Sementes do parlamentarismo
IVES GANDRA DA SILVA MARTINS - FSP
De 1962 a 1964, presidi, em São Paulo, o diretório metropolitano do
Partido Libertador, única agremiação política que ostensivamente
defendia o parlamentarismo, à época.
Com o advento do Ato Institucional nº 2, em 1965, abandonei a política,
decisão da qual nunca me arrependi, pois todos os partidos foram
extintos, criando-se dois conglomerados (MDB e Arena) sob a tutela do
Executivo.
Das 20 maiores democracias do mundo, 19 são parlamentares, e só os Estados Unidos adotaram o sistema presidencialista.
Tais considerações preliminares, eu as faço para analisar o atual
momento do cenário político brasileiro. O presidente da República
ostenta uma impopularidade superior à de sua antecessora, apesar de não
haver movimentos de rua de expressão, ao contrário das manifestações de
milhões de pessoas contra a presidente Dilma Rousseff.
O Congresso tem seus membros investigados ou denunciados em número
elevado. Inúmeros burocratas, políticos sem cargos e empresários estão
presos. A Suprema Corte invade competências legislativas, e seus membros
digladiam-se em debates pouco republicanos.

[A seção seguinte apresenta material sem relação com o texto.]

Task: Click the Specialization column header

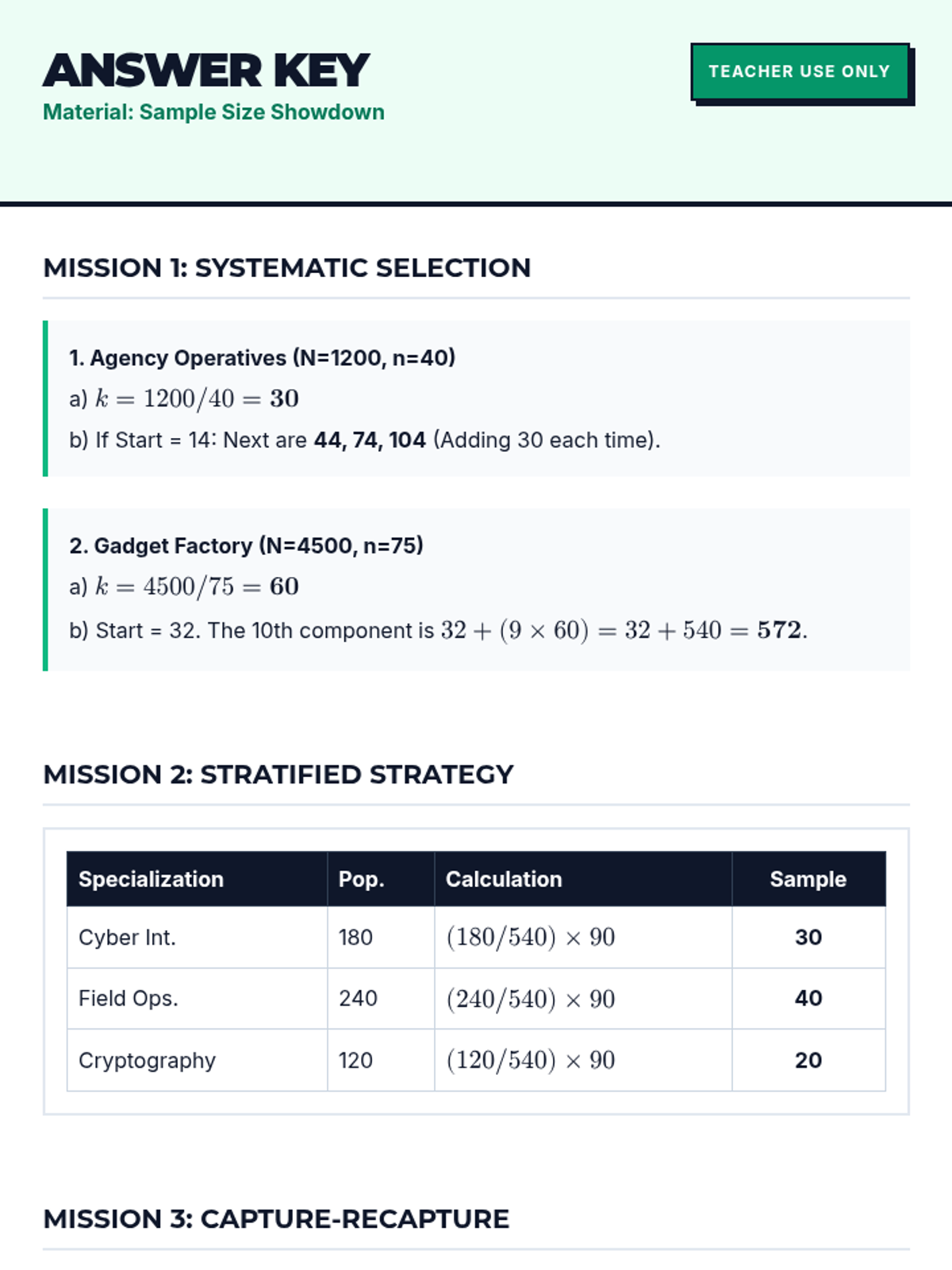Action: click(x=151, y=879)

O Ministério Público pensa ser um poder e não, como manda a
Constituição, somente uma função essencial à administração da Justiça,
idêntica à da advocacia. E a imprensa mantém, numa obsessão policial,
suas manchetes com escândalos verdadeiros ou forjados.
O ambiente, portanto, seria de descompasso, que deveria agravar a crise
deixada pelos governos anteriores, cuja inflação beirava 12%, o
desemprego acentuava-se mês a mês, os juros estavam elevadíssimos, o PIB
caía assustadoramente, os investimentos desapareciam, a Petrobras
estava em estado pré-falimentar e um monumental esquema de corrupção era
desventrado, principalmente por ação da Polícia Federal e do juiz
Sergio Moro.
O curioso é que, apesar de um Congresso acuado e de um presidente
impopular, o Brasil recupera-se, de forma surpreendente para analistas
econômicos, intelectuais e jornalistas.
O PIB cresce, a inflação cai abaixo da média programada, assim como os
juros, a Petrobras volta a ser uma empresa de expressão, a exploração do
petróleo é destravada com leilões, o teto dos gastos públicos foi
obtido, a reforma trabalhista moderniza o país, o desemprego diminui, e a
recessão, por índices internacionais de medição, acabou, esperando-se
que o país cresça, em 2018, de forma consistente, nada obstante ser ano
eleitoral.
Estou convencido de que tais resultados decorrem de ser o governo atual um governo de moldes parlamentares, baseado no diálogo entre Executivo e Legislativo, em que nada se impõe, como nos governos anteriores, e tudo se discute.
À evidência estamos longe do parlamentarismo, com voto de desconfiança
no caso de incompetência de primeiros-ministros, dissolução do Congresso
nas instabilidades congressuais, separação do chefe de governo e do
chefe de Estado, burocracia profissionalizada, banco central com mais
autonomia e outros mecanismos que fazem com que o sistema criado na
Inglaterra em 1689 perdure até hoje como melhor que o presidencialismo.
Temos, todavia, que admitir que esse diálogo, nem sempre fácil, tem sido a marca deste governo.
Se conseguirmos que os poderes voltem a ser harmônicos e independentes,
sem protagonismos e invasões de competências, penso que, nada obstante
as dificuldades pela frente, poderemos estar a caminho de um sistema
que, na história do Brasil, foi o mais duradouro: adotado em 1847,
perdurou até 1889, quando Deodoro, pensando ter derrubado o Gabinete
Ouro Preto, veio a saber que proclamara a República.